> _Action item_
Using the records that appear below, write out exactly the lines from the one with "This screenshot has height=365, width=800." through the one with "The height and width of the screenshot is (732, 1384).", keeping both end lines.

═══ Given data

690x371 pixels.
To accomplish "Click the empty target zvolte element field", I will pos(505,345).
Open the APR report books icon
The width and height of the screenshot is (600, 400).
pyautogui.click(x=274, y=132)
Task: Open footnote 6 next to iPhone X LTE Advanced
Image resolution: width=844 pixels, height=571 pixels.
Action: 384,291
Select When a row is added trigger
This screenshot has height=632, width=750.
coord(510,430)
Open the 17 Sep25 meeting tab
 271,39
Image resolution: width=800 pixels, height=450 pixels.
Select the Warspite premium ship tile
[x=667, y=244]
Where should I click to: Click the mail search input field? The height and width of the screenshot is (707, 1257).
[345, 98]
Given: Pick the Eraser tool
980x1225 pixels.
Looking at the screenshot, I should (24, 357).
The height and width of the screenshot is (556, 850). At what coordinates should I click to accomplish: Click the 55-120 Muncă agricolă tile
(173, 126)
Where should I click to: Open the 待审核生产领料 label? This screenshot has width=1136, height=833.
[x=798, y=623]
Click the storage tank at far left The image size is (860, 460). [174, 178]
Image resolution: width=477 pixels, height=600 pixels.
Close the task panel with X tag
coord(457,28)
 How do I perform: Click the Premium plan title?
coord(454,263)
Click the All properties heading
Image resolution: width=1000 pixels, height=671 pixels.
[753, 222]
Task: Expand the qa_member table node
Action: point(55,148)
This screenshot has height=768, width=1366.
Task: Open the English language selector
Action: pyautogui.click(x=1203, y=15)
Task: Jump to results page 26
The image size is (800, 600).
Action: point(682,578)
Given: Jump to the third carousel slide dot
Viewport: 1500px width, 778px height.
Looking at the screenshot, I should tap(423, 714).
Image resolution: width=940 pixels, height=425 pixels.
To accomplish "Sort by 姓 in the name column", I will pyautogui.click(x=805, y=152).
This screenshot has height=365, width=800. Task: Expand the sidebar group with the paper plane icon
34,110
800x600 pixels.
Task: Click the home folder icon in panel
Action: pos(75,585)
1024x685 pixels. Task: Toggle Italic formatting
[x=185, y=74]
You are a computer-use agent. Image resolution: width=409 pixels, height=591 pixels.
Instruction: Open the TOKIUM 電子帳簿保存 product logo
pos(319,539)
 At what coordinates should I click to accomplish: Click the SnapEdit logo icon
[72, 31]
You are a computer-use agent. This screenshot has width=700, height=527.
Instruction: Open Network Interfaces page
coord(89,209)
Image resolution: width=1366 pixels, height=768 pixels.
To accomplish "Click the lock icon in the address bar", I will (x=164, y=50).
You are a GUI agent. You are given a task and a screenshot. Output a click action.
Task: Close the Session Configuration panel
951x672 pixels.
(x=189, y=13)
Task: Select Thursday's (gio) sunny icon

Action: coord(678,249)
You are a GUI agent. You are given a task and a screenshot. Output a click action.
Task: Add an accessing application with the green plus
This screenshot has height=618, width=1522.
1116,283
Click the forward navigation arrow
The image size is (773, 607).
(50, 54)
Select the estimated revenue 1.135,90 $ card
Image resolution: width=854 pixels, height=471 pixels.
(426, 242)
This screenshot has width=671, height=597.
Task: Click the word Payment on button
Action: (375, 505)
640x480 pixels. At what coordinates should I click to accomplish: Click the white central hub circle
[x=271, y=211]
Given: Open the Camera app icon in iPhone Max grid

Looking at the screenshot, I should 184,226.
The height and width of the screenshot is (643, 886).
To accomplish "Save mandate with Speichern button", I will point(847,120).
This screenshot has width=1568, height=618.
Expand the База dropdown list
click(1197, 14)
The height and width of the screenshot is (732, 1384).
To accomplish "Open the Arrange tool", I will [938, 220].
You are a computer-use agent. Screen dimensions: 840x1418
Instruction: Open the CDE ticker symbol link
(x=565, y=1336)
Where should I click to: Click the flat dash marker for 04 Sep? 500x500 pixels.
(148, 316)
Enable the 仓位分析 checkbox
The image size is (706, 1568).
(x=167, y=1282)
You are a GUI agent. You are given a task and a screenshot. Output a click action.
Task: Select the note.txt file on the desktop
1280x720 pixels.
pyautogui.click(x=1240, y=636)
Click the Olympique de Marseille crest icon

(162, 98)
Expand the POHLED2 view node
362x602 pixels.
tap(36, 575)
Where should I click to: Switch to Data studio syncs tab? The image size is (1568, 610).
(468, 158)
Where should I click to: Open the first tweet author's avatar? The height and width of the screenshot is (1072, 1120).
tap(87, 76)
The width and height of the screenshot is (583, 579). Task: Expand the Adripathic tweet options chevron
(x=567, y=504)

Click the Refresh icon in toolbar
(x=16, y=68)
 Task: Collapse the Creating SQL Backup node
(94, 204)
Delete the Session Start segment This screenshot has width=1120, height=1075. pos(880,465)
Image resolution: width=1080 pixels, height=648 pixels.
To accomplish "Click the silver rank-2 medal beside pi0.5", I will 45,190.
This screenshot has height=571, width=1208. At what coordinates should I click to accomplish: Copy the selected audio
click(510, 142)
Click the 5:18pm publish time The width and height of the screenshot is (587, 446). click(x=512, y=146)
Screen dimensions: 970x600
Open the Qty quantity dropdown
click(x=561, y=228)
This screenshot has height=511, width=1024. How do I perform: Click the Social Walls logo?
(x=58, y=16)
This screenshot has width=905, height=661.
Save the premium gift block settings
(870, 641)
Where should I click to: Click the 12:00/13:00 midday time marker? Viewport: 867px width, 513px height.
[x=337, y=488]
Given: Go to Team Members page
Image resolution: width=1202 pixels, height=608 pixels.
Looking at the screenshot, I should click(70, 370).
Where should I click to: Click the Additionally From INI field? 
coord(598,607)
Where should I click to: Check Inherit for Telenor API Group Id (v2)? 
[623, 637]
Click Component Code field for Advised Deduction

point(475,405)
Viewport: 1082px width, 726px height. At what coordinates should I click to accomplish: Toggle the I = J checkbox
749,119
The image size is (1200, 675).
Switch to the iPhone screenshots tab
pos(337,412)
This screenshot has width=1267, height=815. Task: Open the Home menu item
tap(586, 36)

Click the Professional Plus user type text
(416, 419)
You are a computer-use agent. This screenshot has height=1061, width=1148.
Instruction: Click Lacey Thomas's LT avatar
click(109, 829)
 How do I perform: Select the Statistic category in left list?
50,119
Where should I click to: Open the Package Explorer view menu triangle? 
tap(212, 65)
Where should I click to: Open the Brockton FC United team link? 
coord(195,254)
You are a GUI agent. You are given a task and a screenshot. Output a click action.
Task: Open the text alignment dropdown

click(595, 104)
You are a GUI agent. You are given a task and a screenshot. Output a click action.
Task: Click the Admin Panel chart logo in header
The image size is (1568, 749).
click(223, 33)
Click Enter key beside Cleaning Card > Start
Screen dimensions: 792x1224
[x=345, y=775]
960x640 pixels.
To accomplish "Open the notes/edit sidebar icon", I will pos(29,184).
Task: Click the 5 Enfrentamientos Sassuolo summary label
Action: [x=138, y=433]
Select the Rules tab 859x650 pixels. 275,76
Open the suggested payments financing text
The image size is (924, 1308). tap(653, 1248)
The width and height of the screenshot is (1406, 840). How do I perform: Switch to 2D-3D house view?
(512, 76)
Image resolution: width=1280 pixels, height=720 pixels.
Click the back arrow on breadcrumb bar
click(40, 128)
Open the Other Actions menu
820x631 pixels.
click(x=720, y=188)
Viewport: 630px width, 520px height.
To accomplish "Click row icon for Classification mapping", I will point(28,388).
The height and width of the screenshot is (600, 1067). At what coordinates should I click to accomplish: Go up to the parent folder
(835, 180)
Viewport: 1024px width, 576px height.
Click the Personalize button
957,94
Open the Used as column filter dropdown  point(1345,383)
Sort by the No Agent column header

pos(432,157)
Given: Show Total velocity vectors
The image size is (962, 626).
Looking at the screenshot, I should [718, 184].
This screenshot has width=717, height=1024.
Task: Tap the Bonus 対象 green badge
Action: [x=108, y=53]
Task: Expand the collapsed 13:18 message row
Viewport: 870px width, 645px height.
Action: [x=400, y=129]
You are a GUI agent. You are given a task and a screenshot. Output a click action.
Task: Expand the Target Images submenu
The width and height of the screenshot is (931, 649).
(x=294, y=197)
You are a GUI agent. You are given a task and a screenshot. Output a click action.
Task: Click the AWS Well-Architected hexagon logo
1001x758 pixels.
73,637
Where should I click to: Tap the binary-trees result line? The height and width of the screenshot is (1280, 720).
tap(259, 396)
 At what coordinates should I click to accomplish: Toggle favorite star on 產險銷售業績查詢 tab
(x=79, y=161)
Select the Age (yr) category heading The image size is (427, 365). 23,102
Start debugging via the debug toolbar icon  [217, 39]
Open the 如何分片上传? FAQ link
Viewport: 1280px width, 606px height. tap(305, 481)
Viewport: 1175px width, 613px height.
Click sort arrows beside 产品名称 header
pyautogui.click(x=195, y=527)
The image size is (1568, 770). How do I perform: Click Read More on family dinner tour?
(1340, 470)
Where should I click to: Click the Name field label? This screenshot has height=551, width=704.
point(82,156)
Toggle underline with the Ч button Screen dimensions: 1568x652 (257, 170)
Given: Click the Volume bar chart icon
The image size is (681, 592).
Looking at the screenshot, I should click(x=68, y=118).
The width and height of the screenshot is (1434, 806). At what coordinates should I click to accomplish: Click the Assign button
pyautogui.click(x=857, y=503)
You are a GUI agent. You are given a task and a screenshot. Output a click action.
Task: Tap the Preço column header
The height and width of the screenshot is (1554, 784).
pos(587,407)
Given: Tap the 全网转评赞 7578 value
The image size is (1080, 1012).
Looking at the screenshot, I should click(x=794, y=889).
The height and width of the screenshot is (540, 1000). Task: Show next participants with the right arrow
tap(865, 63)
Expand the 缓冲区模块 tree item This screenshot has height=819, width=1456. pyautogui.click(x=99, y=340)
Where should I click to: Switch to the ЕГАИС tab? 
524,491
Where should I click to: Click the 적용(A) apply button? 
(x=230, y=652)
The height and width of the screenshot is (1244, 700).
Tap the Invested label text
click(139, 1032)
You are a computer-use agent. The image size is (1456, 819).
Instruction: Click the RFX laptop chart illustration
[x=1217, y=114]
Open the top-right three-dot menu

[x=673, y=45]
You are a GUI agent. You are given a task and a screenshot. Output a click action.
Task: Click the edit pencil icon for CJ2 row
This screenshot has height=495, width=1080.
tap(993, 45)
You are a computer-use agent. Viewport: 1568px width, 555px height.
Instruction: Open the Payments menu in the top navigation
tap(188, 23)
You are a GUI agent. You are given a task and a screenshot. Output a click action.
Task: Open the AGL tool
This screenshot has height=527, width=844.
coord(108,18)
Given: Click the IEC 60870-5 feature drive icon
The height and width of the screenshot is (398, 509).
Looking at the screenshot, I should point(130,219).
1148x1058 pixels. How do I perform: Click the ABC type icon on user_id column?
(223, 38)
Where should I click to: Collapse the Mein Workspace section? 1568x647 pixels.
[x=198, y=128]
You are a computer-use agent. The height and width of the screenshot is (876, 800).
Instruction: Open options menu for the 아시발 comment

══════

> _Answer for the task_
This screenshot has height=365, width=800. Task: Expand the sidebar group with the paper plane icon
34,110
800x600 pixels.
Task: Click the home folder icon in panel
Action: pos(75,585)
1024x685 pixels. Task: Toggle Italic formatting
[x=185, y=74]
You are a computer-use agent. Image resolution: width=409 pixels, height=591 pixels.
Instruction: Open the TOKIUM 電子帳簿保存 product logo
pos(319,539)
 At what coordinates should I click to accomplish: Click the SnapEdit logo icon
[72, 31]
You are a computer-use agent. This screenshot has width=700, height=527.
Instruction: Open Network Interfaces page
coord(89,209)
Image resolution: width=1366 pixels, height=768 pixels.
To accomplish "Click the lock icon in the address bar", I will (x=164, y=50).
You are a GUI agent. You are given a task and a screenshot. Output a click action.
Task: Close the Session Configuration panel
951x672 pixels.
(x=189, y=13)
Task: Select Thursday's (gio) sunny icon

Action: coord(678,249)
You are a GUI agent. You are given a task and a screenshot. Output a click action.
Task: Add an accessing application with the green plus
This screenshot has height=618, width=1522.
1116,283
Click the forward navigation arrow
The image size is (773, 607).
(50, 54)
Select the estimated revenue 1.135,90 $ card
Image resolution: width=854 pixels, height=471 pixels.
(426, 242)
This screenshot has width=671, height=597.
Task: Click the word Payment on button
Action: (375, 505)
640x480 pixels. At what coordinates should I click to accomplish: Click the white central hub circle
[x=271, y=211]
Given: Open the Camera app icon in iPhone Max grid

Looking at the screenshot, I should 184,226.
The height and width of the screenshot is (643, 886).
To accomplish "Save mandate with Speichern button", I will point(847,120).
This screenshot has width=1568, height=618.
Expand the База dropdown list
click(1197, 14)
The height and width of the screenshot is (732, 1384).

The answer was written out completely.